### WYBRANY FRAGMENT
Co do wyjazdu, to znaleźliśmy inną wycieczkę do Włoch. Jutro wyjeżdżam. Wenecja, Rzym, Watykan, Florencja, Piza, Neapol i Pompeje, Siena, Bolonia. Takie tam zwiedzanie po jednym dniu każdego z wymienionych i trochę spijania piwa nad morzem pomiędzy... uchodźcami, heh. Zobaczymy jakie tam siki mają makarony. W sumie na sam Rzym przydałyby się ze dwa tygodnie, ale w sumie nr 2 - po co poznawać każdą dziurę, każdy kościół, plac, itd? I tak z tego wszystkiego zapamiętam kilka zdjęć, fleszy, z czego z połowę zupełnie nieistotnych typu krzywe spojrzenie jakiegoś chuja.
A o czym miałem pisać? O tym, że nie chce mi się zbytnio jechać. Normalny człowiek byłby podexcytowany, pełen nadziei na fajne chwile i wrażenia, bo w końcu to po Wenecji pływałem Larą Croft z 15 lat temu, po Wenecji biegał Indiana Jones, James Bond i paru innych. To po Rzymie śmigał Neron zanim zdetronizował go Francesco Totti. Do tego Audrey Hepburn popierdalająca na skuterku z Gregorym Peckiem.
A ja czuję stresik. A nienawidzę stresu.
Najbardziej wkurwia mnie w nim to, że jest kompletnie niezależny ode mnie, przez co pokazuje mi jak gówno znaczę. 5 lat studiów, kupa jebanych egzaminów co pół roku i każdemu z nich zawsze towarzyszył stres... wbrew mojej woli i umysłowi. Bo mi zawsze obojętne były te studia, a mój obecny zawód potwierdza ich bezużyteczność, o której zresztą wiedziałem już wtedy. A mimo to zawsze przed egzaminem czułem stres. 5 dwój, 5 poprawek i zawsze stres. Egzamin z prawa jazdy - stres. Kolejne egzaminy z prawa jazdy - stres. Pierwszy dzień gówno wartego stażu - stres. Pierwszy dzień pracy - stres. Innej pracy - stres. A przecież te zdarzenia nie miały żadnego znaczenia. Zawaliłem dużą część z nich - świat się nie zawalił. A widać miały dla mnie znaczenie, choć nieświadomie.
Na badaniach wstępnych do Poczty, psycholog zapytał:
- Odczuwa Pan stres?
Miałem parsknąć śmiechem, bo przecież ja pół życia żyję w stresie, ale odpowiedziałem tylko:
- Tak.
- Jak Pan sobie z nim radzi?

### POLECENIE 1
Ile lat studiów wspomina fragment o stresie przed wyjazdem do Włoch?
### POLECENIE 2
Kontynuuj fragment o stresie przed wyjazdem do Włoch od miejsca, w którym się kończy.
Dane nie są tu do niczego potrzebne.

### DOSTARCZONE DANE
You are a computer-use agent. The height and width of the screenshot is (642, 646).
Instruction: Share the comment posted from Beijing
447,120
...
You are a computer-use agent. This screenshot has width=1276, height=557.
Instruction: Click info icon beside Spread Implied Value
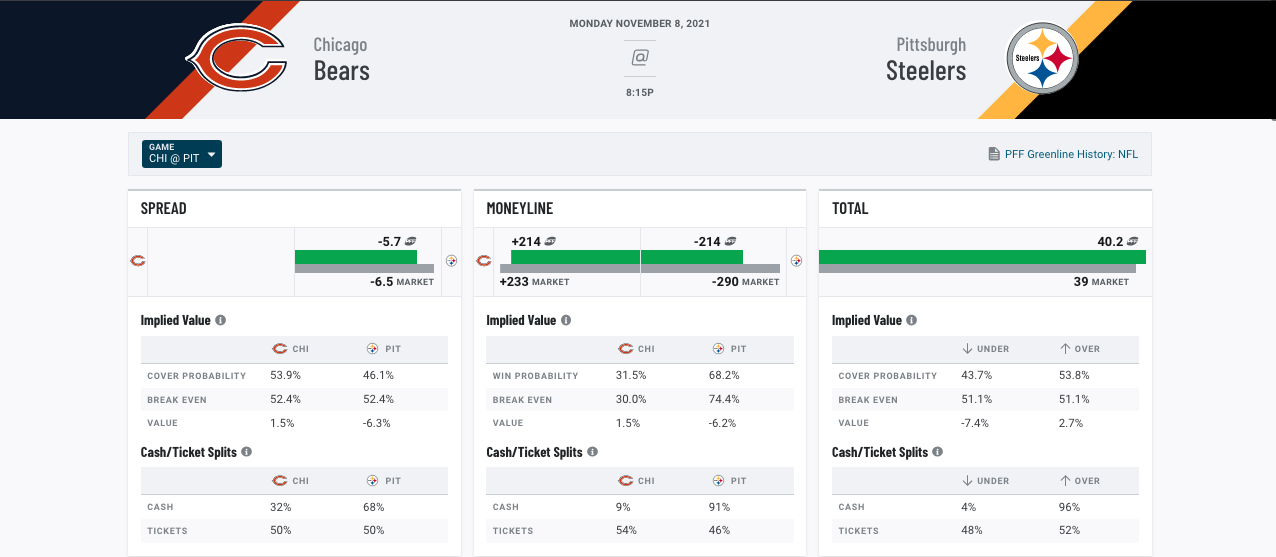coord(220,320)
--
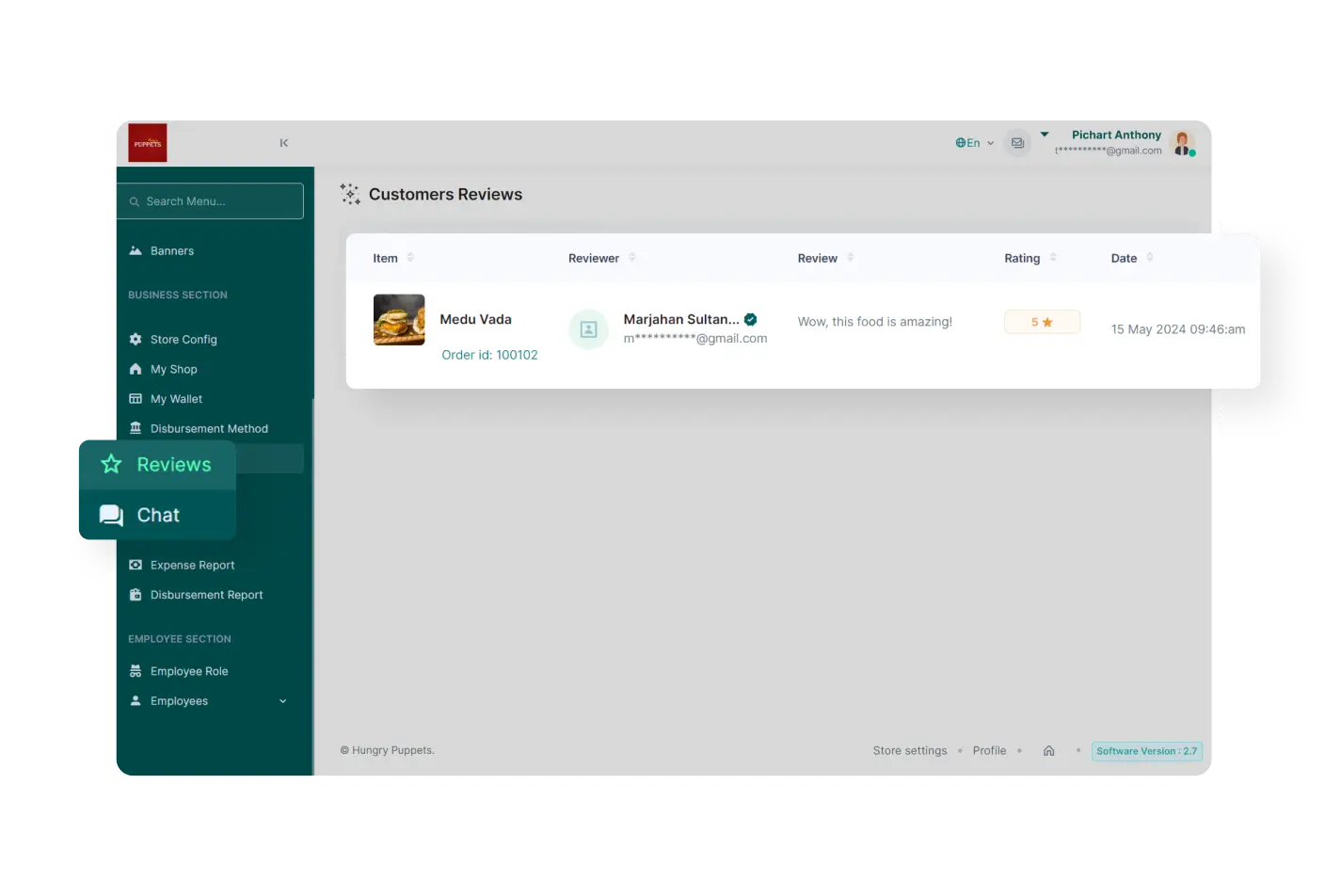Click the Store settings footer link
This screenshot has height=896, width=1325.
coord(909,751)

### ODPOWIEDŹ KOŃCOWA 1
Pięć lat.

### ODPOWIEDŹ KOŃCOWA 2
- Nie radzę sobie... Czekam aż minie.
Hehe.
- No ale co, nic pan nie robi?
- Nie.
Facet pewnie chciał usłyszeć te nowomodne bzdety o rozładowywaniu stresu przez wysiłek fizyczny, bieganie, szczanie i inne takie bzdury.
A przecież stres to nie sperma, że można go wyrzucić z siebie skurczami mięśni. Ba! Orgazmy też nie pomagają, bo przecież źródłem stresu jest niepewna przyszłość i póki ta przyszłość nie nastąpi, nie stanie się codziennością, nie przejedzie po naszych obawach walcem i nie wyrówna sytuacji, żaden 7 sekundowy wyrzut nasienia nie pomoże. Póki co walenie konia nie zakrzywia jeszcze czasoprzestrzeni. Strach przed zerwaniem plastra trwa do chwili, aż się go zerwie.
Dlatego stres zawsze puszczał mnie dopiero po wejściu do sali, po przestąpieniu progu każdej z nich - można by przedstawić życie w sekwencji ujęć przekraczania kolejnych progów, od waginy matki, przez próg porodówki, mieszkania, przedszkola... I po chwili stres mija. Bo najgorsze jest czekanie na przyszłość. Nienawidzę czekać.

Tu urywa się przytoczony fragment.